- _O que fazer_
Continue, por favor, o texto sobre as perseguições sofridas por Frei Tomás a partir da última frase apresentada.

1 – Aos 20 anos, em 1244, quando era noviço dominicano, foi sequestrado por seus irmãos. Sua família queria que ele se tornasse um beneditino, a fim de que pudesse se tornar abade de Monte Cassino, uma posição de prestígio. Mas ele foi chamado a servir a Deus em uma Ordem mendicante. Teve, por conseguinte, que enfrentar a oposição de sua mãe e de seus irmãos. Levado de volta manu militari ao castelo da família, ficou trancado lá por cerca de um ano. Um ano preenchido pela oração e leitura dos Padres da Igreja, mas um ano vivido no sofrimento de não poder continuar seu noviciado em condições normais.
2 – Em 1252, Frei Tomás foi nomeado em Paris para ensinar como bacharel sentenciado. Tinha 27 anos. Foi nessa época que surgiu uma animada disputa entre os seculares e os regulares. Guillaume de Saint-Amour perseguiu os mendicantes para impedi-los de ensinar. Os dominicanos e os franciscanos são expulsos da corporação universitária. O Papa Inocêncio IV pronunciou-se a favor dos seculares. Do ponto de vista acadêmico, a situação dos mendicantes era desesperadora. A perseguição foi até mesmo física, de tal modo que, em janeiro de 1256, o rei São Luís teve que enviar guardas para proteger os conventos parisienses contra ataques. Os frades pregadores estavam dispostos a sofrer o martírio nas mãos dos infiéis, mas não esperavam suportá-lo da parte de seus irmãos católicos.
Finalmente, o novo papa, Alexandre IV, anulou as disposições de seu antecessor. O Frei Tomas, portanto, sofreu perseguição desde o início de sua vida religiosa. Como disse São Paulo, quem quiser viver piedosamente em Cristo Jesus sofrerá perseguição(1).

- _Entradas salvas_
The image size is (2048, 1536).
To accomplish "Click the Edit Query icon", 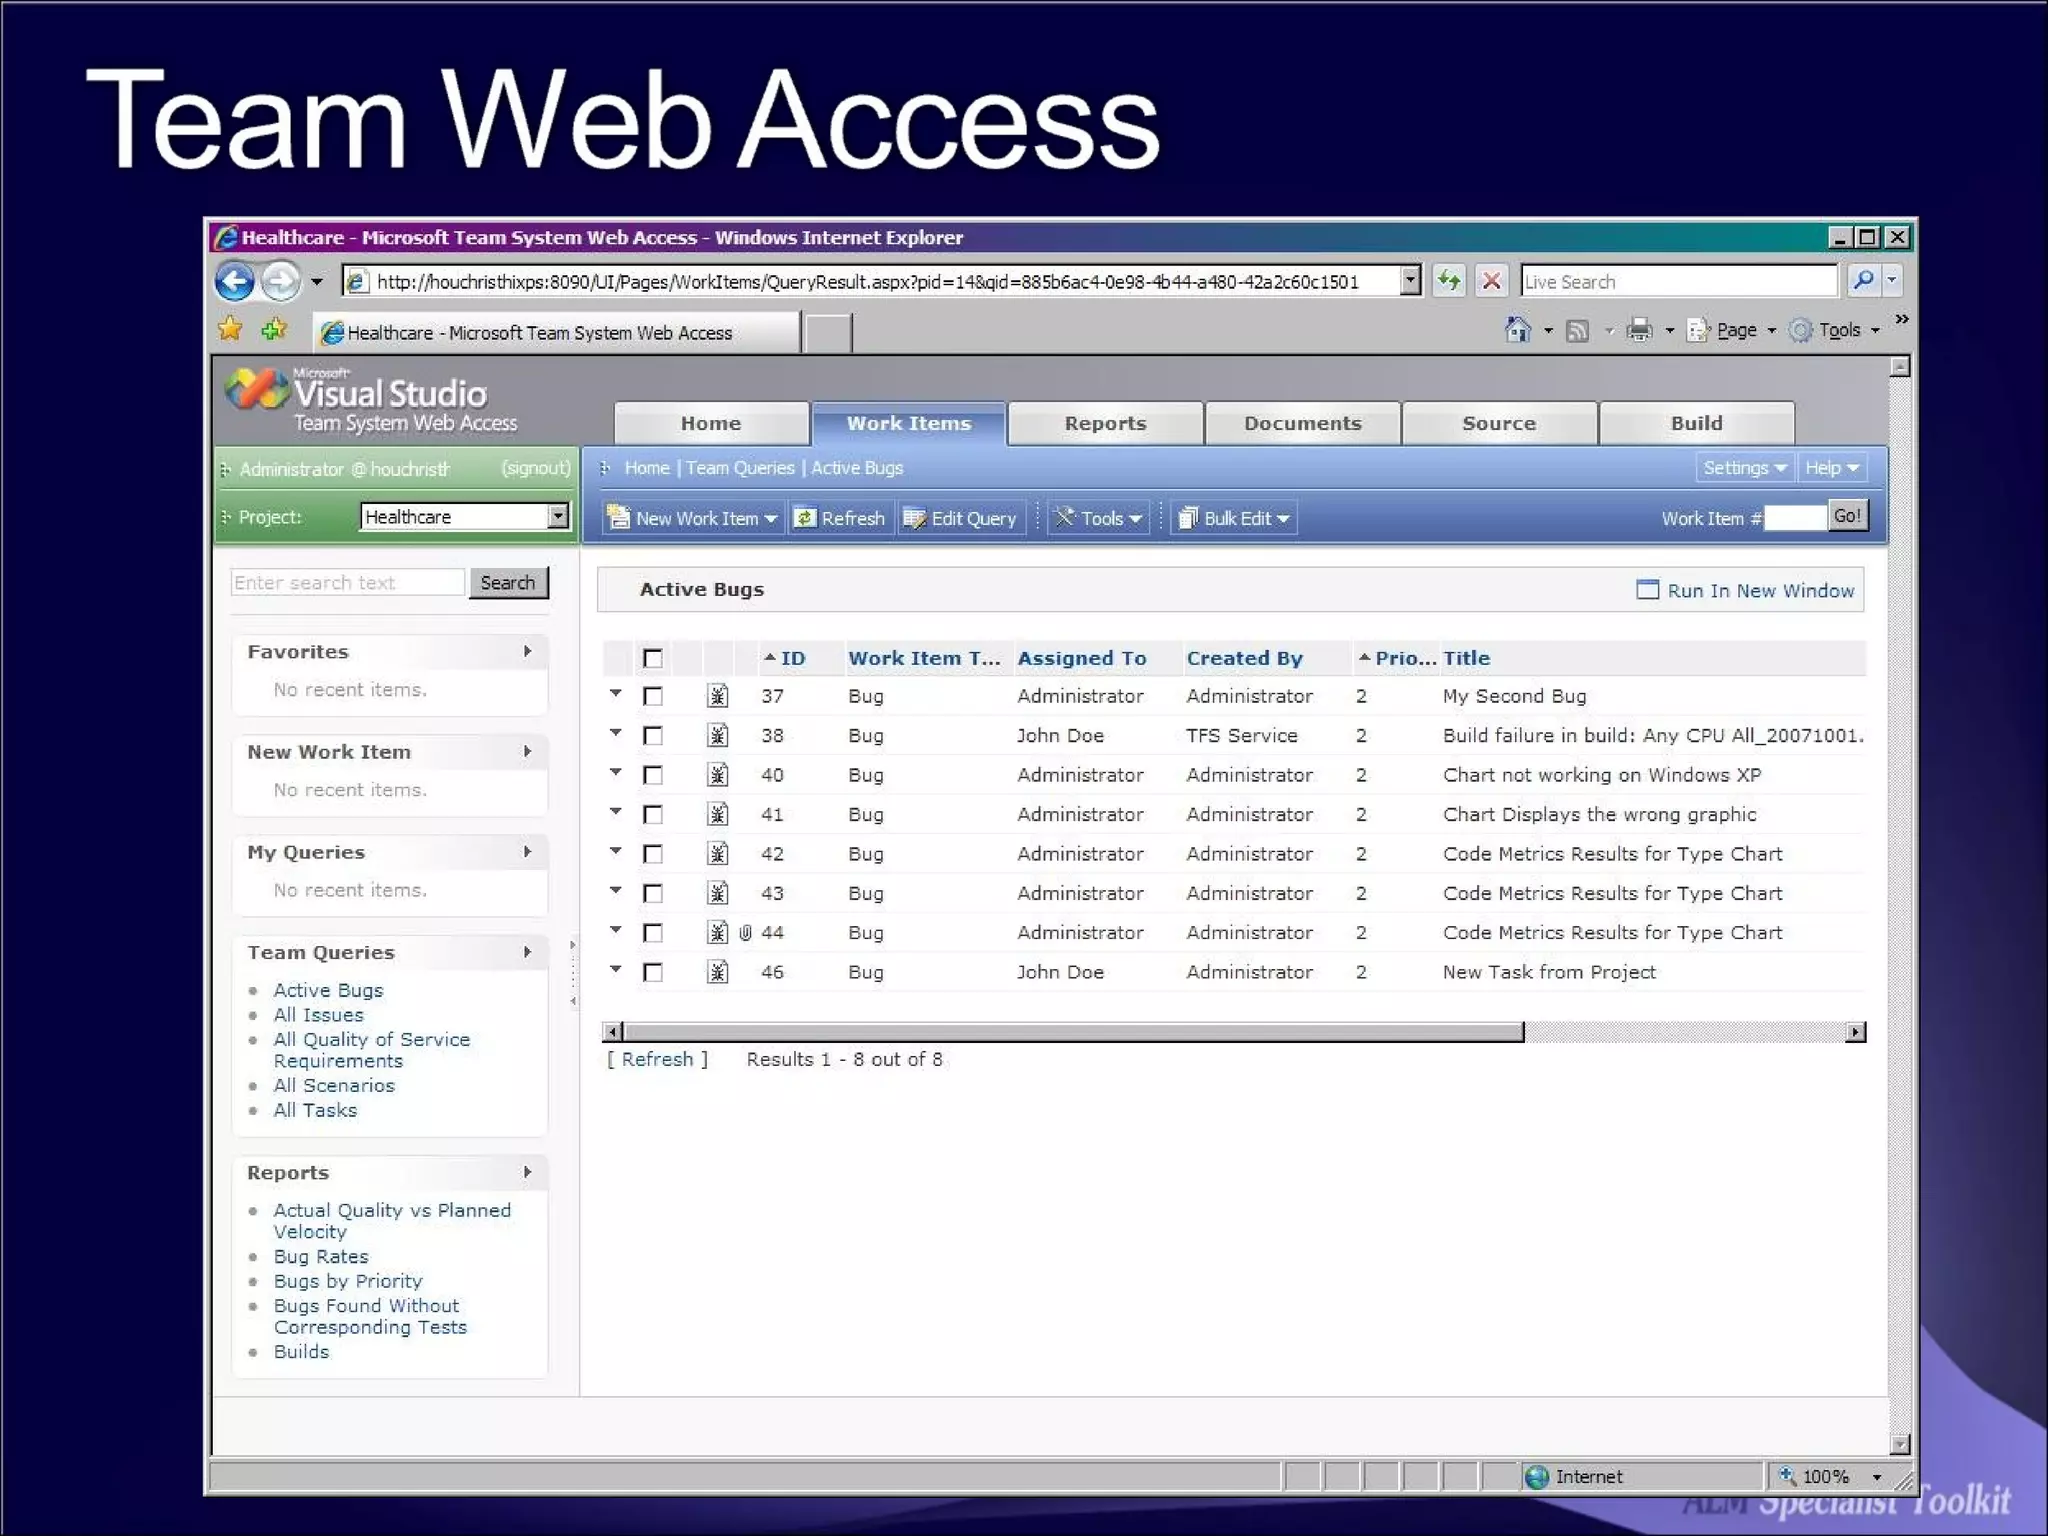I will click(914, 518).
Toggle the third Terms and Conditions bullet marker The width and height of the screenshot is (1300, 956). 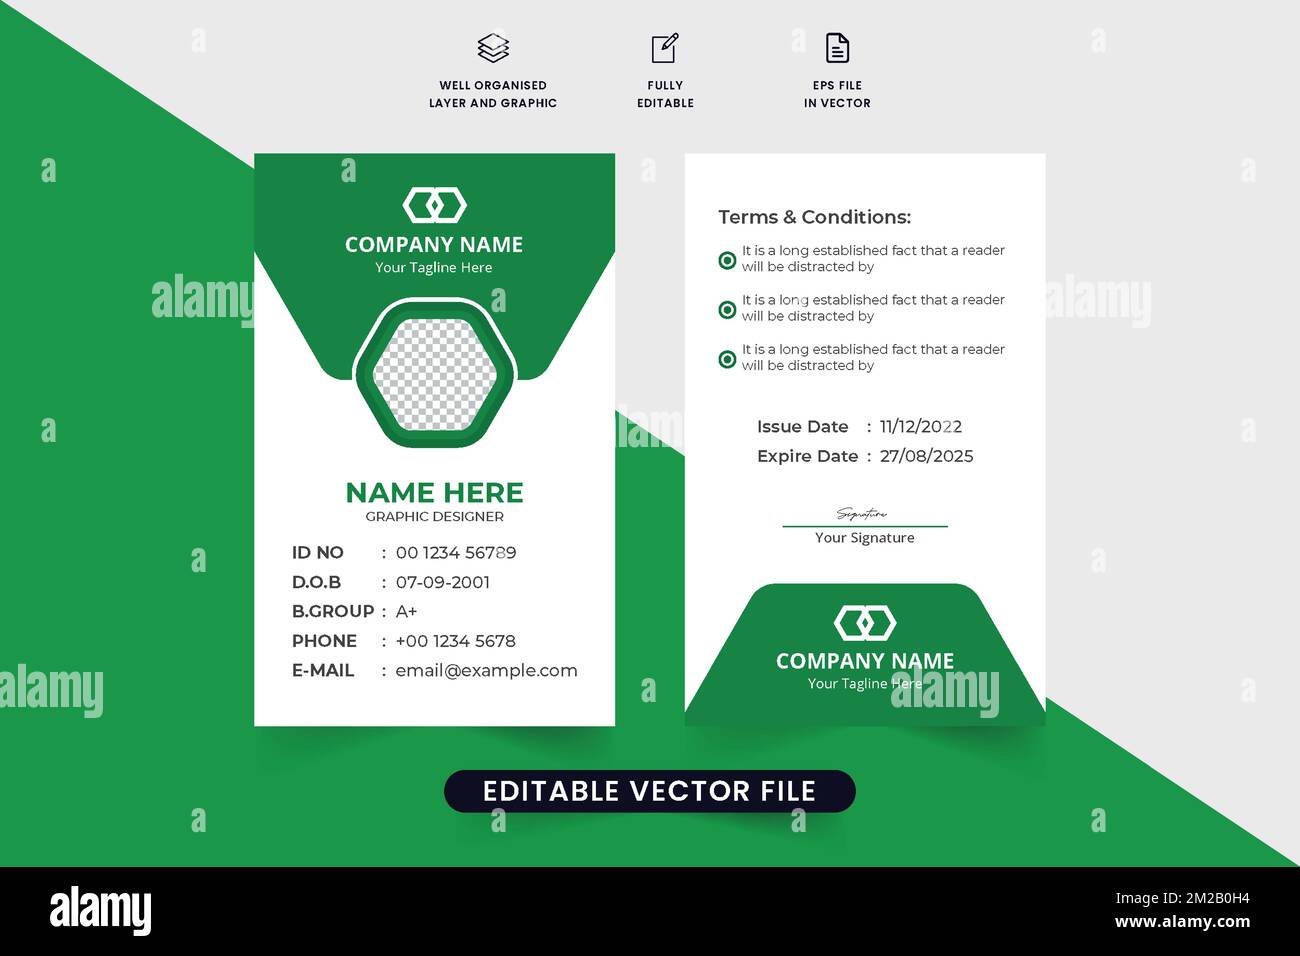click(726, 358)
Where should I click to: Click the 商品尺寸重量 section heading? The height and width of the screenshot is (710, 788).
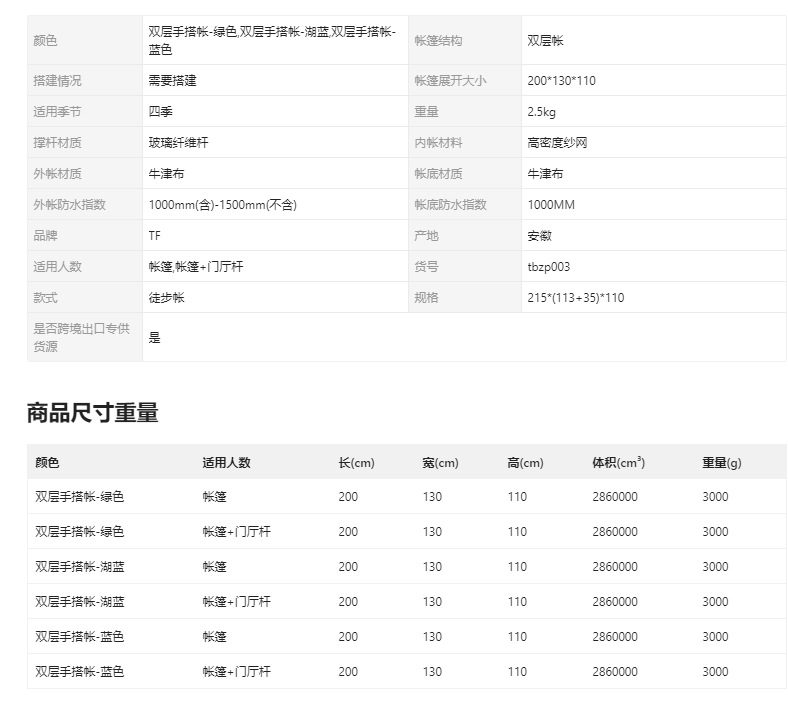(92, 413)
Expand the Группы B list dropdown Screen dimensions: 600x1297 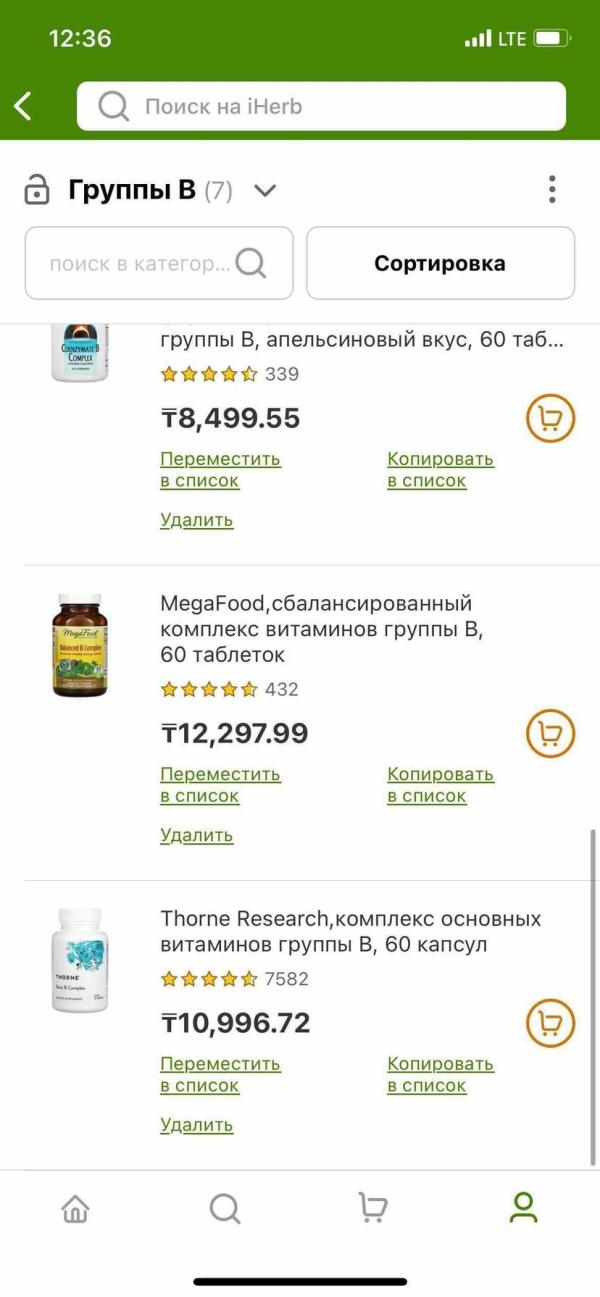click(265, 190)
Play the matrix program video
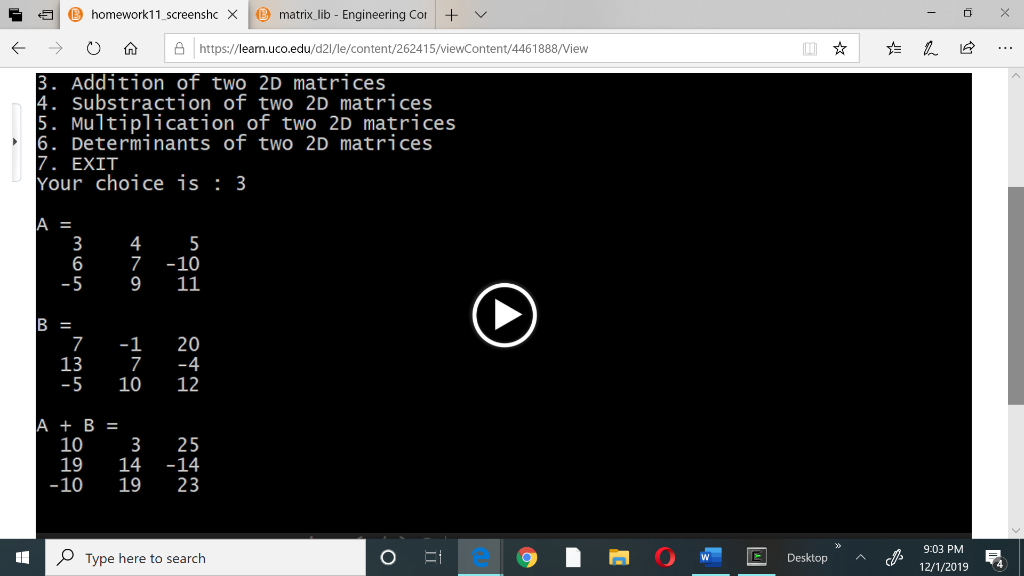Image resolution: width=1024 pixels, height=576 pixels. 504,314
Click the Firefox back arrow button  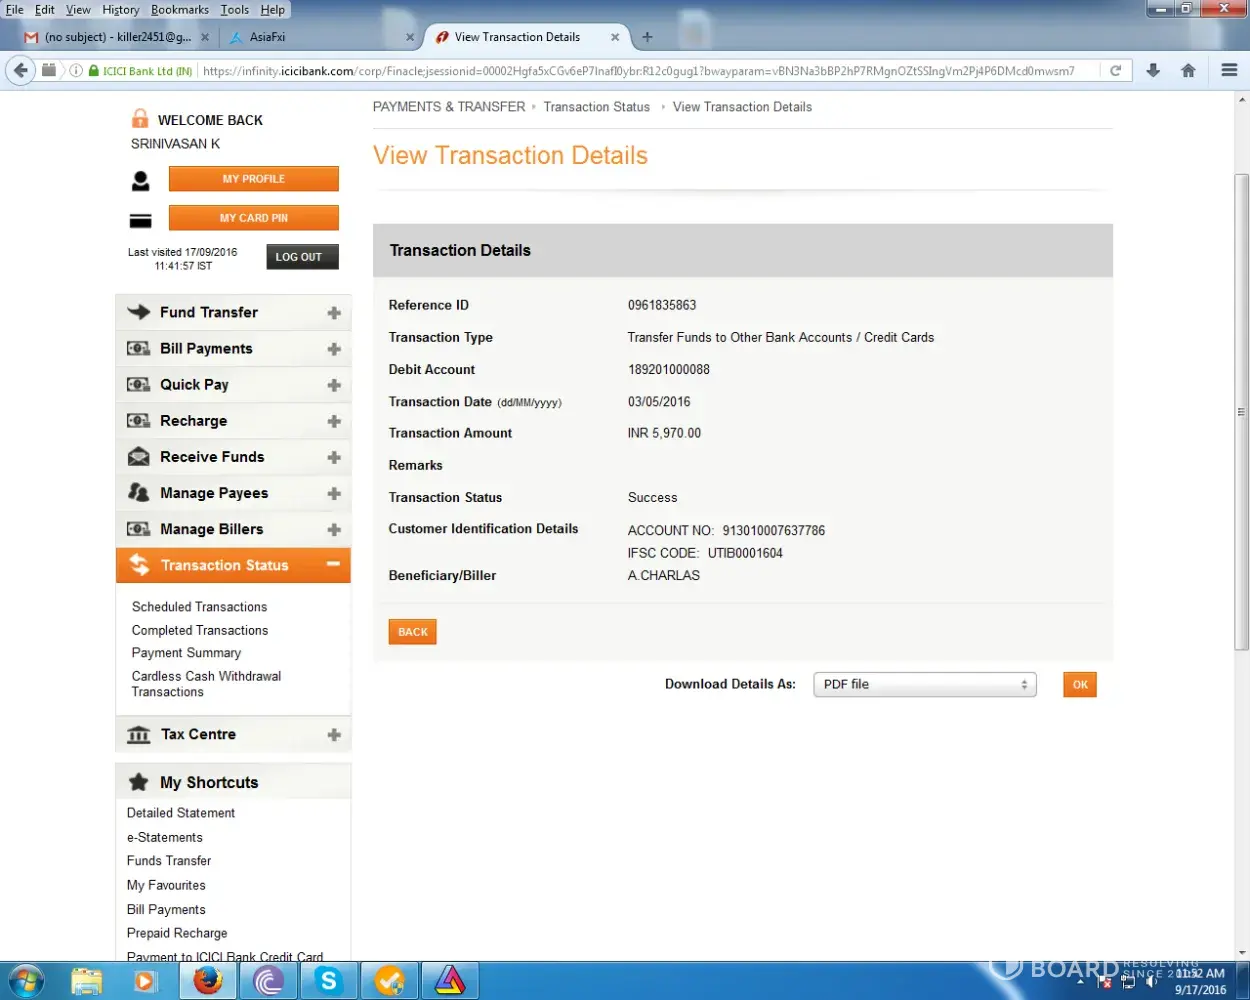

- _Resposta_
Por vezes imaginamos Santo Tomás estimado por todos os teólogos, ouvido pelos intelectuais de seu tempo, admirado por seus alunos, louvado pelos papas, honrado pelos cardeais, consultado por todos os grandes deste mundo. Esta visão é parcial e muito incompleta. Como Nosso Senhor durante sua vida pública, Frei Tomas foi odiado por muitos de seus contemporâneos, e sua sensibilidade aguçada sofria com isso. Alguns pequenos intelectuais católicos viram em sua doutrina um perigo mortal para a fé católica.
3 – Depois de uma estada na Itália, Frei Tomás regressou a Paris em 1269. As controvérsias intelectuais ali existentes eram vivas. Santo Tomás viu-se confrontado por dois grandes adversários. O primeiro foi a corrente platônico-agostiniana, que se escandalizou ao ver um teólogo católico apoiar-se em um filósofo grego pagão chamado Aristóteles. Essa corrente, que temia a inteligência, foi defendida pelo Bispo de Paris, Etienne Tempier, assim como pelos mestres da Universidade e da Ordem franciscana. A luta foi violenta. A doutrina de Santo Tomás foi considerada herética, escandalosa, absurda, averroísta e outros epítetos semelhantes. Frei Tomás ficou triste ao constatar que os franciscanos que o atacam são apoiados, à distância, pelo seu próprio Superior geral, que não era outro senão São Boaventura. Numa outra prova, alguns dos próprios dominicanos tomaram o partido dos Frades Menores na sua luta contra seus confrades.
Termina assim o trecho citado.